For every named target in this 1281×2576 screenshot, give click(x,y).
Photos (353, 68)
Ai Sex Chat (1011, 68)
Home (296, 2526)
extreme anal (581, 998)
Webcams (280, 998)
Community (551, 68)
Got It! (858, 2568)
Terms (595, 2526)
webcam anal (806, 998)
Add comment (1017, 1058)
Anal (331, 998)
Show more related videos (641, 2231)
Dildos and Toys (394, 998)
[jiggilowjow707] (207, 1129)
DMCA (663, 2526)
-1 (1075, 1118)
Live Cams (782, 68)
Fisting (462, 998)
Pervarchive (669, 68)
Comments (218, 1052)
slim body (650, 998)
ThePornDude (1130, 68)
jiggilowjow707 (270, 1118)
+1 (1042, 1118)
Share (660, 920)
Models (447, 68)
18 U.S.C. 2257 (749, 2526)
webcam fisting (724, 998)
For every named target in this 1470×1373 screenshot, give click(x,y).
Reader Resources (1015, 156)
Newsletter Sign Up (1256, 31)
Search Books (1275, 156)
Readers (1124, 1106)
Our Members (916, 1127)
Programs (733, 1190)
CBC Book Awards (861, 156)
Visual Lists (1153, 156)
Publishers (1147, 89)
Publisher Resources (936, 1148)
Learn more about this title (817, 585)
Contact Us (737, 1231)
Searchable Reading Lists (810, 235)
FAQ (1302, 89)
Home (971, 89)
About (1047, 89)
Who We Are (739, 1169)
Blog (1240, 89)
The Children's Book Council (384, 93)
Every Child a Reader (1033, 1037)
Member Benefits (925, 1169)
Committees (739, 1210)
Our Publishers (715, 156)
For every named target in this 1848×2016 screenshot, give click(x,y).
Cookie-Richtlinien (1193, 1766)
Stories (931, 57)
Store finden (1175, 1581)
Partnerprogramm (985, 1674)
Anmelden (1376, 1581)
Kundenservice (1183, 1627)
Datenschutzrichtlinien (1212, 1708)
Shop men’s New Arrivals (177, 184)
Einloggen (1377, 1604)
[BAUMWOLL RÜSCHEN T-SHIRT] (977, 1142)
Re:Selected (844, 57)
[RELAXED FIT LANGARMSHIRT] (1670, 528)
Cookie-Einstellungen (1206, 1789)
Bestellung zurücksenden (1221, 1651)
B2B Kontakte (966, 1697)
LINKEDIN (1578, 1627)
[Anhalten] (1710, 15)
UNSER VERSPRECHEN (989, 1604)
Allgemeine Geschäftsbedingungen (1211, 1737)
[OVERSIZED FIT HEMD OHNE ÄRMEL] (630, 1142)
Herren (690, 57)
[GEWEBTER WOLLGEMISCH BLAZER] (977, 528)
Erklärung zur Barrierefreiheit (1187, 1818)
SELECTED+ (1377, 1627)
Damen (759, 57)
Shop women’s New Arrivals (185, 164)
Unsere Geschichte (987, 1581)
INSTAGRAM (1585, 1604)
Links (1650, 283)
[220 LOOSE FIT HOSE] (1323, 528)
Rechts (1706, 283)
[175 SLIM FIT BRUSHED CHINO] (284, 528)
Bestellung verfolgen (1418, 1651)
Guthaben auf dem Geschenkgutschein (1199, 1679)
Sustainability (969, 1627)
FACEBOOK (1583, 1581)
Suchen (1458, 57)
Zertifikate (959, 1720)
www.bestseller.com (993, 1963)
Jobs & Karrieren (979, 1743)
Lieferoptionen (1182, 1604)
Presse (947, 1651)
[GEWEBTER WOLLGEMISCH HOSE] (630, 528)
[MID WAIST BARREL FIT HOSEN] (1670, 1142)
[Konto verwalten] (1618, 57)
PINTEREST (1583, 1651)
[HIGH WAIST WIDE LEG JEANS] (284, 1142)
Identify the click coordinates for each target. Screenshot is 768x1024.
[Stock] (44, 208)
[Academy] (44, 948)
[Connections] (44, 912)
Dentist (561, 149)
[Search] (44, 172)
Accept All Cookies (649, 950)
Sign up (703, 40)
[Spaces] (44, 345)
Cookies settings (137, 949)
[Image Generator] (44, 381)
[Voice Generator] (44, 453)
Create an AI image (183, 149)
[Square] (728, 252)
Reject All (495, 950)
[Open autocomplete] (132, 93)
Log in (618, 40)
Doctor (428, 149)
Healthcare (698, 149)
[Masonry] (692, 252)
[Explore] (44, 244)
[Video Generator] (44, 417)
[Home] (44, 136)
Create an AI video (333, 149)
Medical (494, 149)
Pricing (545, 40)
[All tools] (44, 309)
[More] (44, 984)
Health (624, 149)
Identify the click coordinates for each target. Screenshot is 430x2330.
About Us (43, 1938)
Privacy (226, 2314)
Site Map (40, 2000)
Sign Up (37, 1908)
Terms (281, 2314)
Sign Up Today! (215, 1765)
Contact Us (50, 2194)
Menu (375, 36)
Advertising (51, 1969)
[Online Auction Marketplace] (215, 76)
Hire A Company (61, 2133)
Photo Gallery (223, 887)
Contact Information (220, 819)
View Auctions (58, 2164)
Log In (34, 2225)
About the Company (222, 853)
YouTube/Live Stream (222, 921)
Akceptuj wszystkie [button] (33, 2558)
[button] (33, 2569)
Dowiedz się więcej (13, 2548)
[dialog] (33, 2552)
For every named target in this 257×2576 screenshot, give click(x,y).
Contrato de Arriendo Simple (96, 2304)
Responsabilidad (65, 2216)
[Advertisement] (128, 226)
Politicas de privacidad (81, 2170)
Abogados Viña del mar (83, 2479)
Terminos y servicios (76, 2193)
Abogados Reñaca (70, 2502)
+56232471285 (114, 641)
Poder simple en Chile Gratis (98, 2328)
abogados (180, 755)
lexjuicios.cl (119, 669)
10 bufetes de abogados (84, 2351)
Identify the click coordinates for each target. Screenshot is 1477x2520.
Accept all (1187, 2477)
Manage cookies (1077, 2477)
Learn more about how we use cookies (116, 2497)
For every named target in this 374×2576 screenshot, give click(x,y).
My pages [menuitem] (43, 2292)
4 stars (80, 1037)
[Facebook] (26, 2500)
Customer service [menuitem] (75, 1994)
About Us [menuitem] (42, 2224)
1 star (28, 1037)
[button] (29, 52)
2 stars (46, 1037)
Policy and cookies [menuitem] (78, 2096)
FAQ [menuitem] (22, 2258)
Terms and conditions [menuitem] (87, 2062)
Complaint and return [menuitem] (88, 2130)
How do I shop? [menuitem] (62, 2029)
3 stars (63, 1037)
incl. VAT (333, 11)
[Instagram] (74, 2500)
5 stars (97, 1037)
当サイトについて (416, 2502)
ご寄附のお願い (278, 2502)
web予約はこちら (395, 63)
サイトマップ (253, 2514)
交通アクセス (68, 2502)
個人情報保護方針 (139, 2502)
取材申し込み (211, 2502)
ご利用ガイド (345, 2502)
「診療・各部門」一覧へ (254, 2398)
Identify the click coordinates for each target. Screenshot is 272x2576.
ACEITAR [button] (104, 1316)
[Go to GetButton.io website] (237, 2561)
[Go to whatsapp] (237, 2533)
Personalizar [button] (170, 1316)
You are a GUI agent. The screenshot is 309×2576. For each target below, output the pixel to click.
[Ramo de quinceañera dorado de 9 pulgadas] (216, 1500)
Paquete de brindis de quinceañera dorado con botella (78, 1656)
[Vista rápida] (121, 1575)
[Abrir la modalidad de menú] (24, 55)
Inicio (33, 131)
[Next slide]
_ _ _
▶ **Work instructions**: Of all the entries above, retype exactly the lines from the line with "Learn more about this title (817, 585)" to the line with "Kundenservice (1183, 1627)", both included, and no others.

▶ **Result of this task**:
Learn more about this title (817, 585)
Contact Us (737, 1231)
Searchable Reading Lists (810, 235)
FAQ (1302, 89)
Home (971, 89)
About (1047, 89)
Who We Are (739, 1169)
Blog (1240, 89)
The Children's Book Council (384, 93)
Every Child a Reader (1033, 1037)
Member Benefits (925, 1169)
Committees (739, 1210)
Our Publishers (715, 156)
For every named target in this 1848×2016 screenshot, give click(x,y).
Cookie-Richtlinien (1193, 1766)
Stories (931, 57)
Store finden (1175, 1581)
Partnerprogramm (985, 1674)
Anmelden (1376, 1581)
Kundenservice (1183, 1627)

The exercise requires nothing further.